→ ABOUT THIS EXERCISE: Each entry is to be transcribed exactly, with nothing added or dropped.

→ GIVEN RECORDS:
*** Begin section ***
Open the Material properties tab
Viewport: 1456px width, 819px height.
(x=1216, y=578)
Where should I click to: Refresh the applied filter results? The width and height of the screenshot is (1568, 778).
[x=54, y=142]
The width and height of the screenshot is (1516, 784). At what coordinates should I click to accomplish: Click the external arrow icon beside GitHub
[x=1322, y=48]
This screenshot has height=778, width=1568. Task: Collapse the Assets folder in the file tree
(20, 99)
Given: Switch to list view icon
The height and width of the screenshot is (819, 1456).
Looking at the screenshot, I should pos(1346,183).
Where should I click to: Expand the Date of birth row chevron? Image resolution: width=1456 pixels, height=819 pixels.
*** End section ***
→ ANSWER TO THE EXERCISE:
Open the Material properties tab
Viewport: 1456px width, 819px height.
(x=1216, y=578)
Where should I click to: Refresh the applied filter results? The width and height of the screenshot is (1568, 778).
[x=54, y=142]
The width and height of the screenshot is (1516, 784). At what coordinates should I click to accomplish: Click the external arrow icon beside GitHub
[x=1322, y=48]
This screenshot has height=778, width=1568. Task: Collapse the Assets folder in the file tree
(20, 99)
Given: Switch to list view icon
The height and width of the screenshot is (819, 1456).
Looking at the screenshot, I should pos(1346,183).
Where should I click to: Expand the Date of birth row chevron? Image resolution: width=1456 pixels, height=819 pixels.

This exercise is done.